EXCERPT -
GUANTANAMO BAY U.S. NAVAL BASE, Cuba, (Reuters) – In a hearing plagued by translation problems on Wednesday, a Saudi Arabian prisoner first criticized and then boycotted the U.S. war crimes court where he is accused of plotting with al Qaeda to blow up ships in the Middle East.
With the aid of Arabic-English translators, defendant Ahmed Mohammed Ahmed Haza al Darbi understood the proceedings well enough to tell the military judge that he believed the court at a U.S. naval base in a remote corner of Cuba was “a scam.”
“I believe there is no international court or local court in the United States that treats detainees or accused people the same way we are treated here,” al Darbi said.
History, he added, would record the trials as “a scandal.”
The translator quoted al Darbi several times as calling the tribunal “illegal.” But the military lawyer assigned to defend him, Army Lt. Col. Bryan Broyles, later said that was a mistranslation and the transcript would be corrected to show he had actually called it “a violation of human rights.”
The exchange was difficult to follow because the translators could not keep up and their voices competed with that of the judge, making it difficult to hear either.
The judge, Army Col. James Pohl, recessed the hearing for about an hour while the problems were fixed, then resumed questioning al Darbi about whether he wanted a military or civilian lawyer.
Al Darbi answered nearly every question with a criticism of the court. After being advised that his attendance was voluntary, he asked to leave and was escorted out by guards.
Translation problems have bedeviled the hearings since 2004, when the U.S. military first convened the special court to try foreign captives on terrorism charges at the Guantanamo Bay naval base in Cuba, rather than in the regular U.S. civilian or military courts.
The Bush administration considers the 280 Guantanamo prisoners to be unlawful enemy combatants undeserving of the legal protections granted to soldiers and civilians under international law. Rights groups have severely criticized the detention camp and the tribunals as a travesty of justice.
Al Darbi is one of three prisoners scheduled for pretrial hearings this week at Guantanamo.
The cases have moved in fits and starts amid myriad legal challenges. The whole system had to be recreated after the U.S. Supreme Court struck down the first version as illegal in 2006.

Saved entries -
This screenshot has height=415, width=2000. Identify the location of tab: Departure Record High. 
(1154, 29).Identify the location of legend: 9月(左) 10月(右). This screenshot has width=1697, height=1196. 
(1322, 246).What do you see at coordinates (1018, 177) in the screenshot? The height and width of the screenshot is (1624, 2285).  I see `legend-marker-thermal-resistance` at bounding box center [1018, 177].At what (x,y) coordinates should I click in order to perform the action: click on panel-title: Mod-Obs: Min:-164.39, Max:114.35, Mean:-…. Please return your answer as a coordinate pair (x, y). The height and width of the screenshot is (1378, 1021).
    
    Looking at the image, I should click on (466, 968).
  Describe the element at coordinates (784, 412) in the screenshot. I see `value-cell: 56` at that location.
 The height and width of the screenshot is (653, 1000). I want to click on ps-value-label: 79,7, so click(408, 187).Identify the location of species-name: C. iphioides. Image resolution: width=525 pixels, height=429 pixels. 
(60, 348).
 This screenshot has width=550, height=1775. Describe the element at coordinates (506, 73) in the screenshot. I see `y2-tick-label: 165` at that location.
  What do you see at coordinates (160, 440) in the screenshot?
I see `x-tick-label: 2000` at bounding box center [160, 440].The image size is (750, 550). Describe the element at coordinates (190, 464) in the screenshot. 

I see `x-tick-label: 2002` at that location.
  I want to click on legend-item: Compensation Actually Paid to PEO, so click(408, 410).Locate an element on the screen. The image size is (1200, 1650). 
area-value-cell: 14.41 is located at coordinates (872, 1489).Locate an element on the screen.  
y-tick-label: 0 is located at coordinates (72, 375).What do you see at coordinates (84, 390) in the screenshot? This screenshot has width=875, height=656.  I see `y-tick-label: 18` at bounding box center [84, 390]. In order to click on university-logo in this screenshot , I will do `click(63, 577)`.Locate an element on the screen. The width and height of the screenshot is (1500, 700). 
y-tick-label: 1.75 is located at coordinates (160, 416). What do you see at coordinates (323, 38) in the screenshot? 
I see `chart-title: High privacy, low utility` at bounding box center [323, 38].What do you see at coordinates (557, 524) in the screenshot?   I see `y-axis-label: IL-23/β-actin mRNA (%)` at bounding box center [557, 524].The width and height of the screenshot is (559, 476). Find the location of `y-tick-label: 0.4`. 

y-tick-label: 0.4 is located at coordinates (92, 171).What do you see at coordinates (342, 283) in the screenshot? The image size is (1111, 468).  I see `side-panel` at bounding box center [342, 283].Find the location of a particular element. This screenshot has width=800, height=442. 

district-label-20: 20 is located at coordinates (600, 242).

TASK INSTRUCTIONS -
(A) For the report on the Guantanamo hearing, state whether each statement agrees with it, answering yes or no and quoting the words that decide it: (i) Al Darbi is accused of plotting with al Qaeda to blow up ships in the Middle East. (ii) The judge adjourned the hearing for a full day while the translation problems were fixed. (iii) The U.S. Supreme Court struck down the first version of the system in 2006.
(B) According to the report on the Guantanamo hearing, who was the military lawyer assigned to defend al Darbi?
(C) Carry on the report on the Guantanamo hearing from the point where it stops.
The entries have no connection to the text.

EXPECTED OUTPUTS -
(A)
(i) Yes: "he is accused of plotting with al Qaeda to blow up ships in the Middle East."
(ii) No: "recessed the hearing for about an hour while the problems were fixed."
(iii) Yes: "the U.S. Supreme Court struck down the first version as illegal in 2006."

(B) Army Lt. Col. Bryan Broyles.

(C)
Charges have been brought against 15 prisoners under the revised system, including six who could be executed if convicted on charges of direct involvement in the Sept. 11 attacks on the United States in 2001 that killed nearly 3,000 people.
Fourteen of the 15 cases are still pending.
The only one to be resolved was that of an English-speaking Australian who avoided trial by pleading guilty to providing material support for terrorism. That defendant, David Hicks, finished his nine-month sentence in his homeland.
Al Darbi is charged with conspiracy and providing material support for terrorism, and faces life in prison if convicted. He is accused of training and teaching at an al Qaeda camp in Afghanistan in the late 1990s.
The charges also allege that in 2001 and 2002, al Darbi traveled around the Middle East shopping for boats, global positioning devices and crew members as part of a plot to use explosive-laden vessels to attack a ship off the coast of Yemen or in the Strait of Hormuz, which connects the Persian Gulf and Gulf of Oman. The plot was never carried out.
Al Darbi is not accused in the Sept. 11 attacks on the United States but is the brother-in-law of Khalid al Mihdar, one of the hijackers who crashed American Airlines Flight 77 into the Pentagon on that day, killing 187 people.
Asked if al Darbi feared that relationship would affect his treatment at trial, Broyles, the defense attorney, replied: “If he doesn’t think that, he’d be crazy.”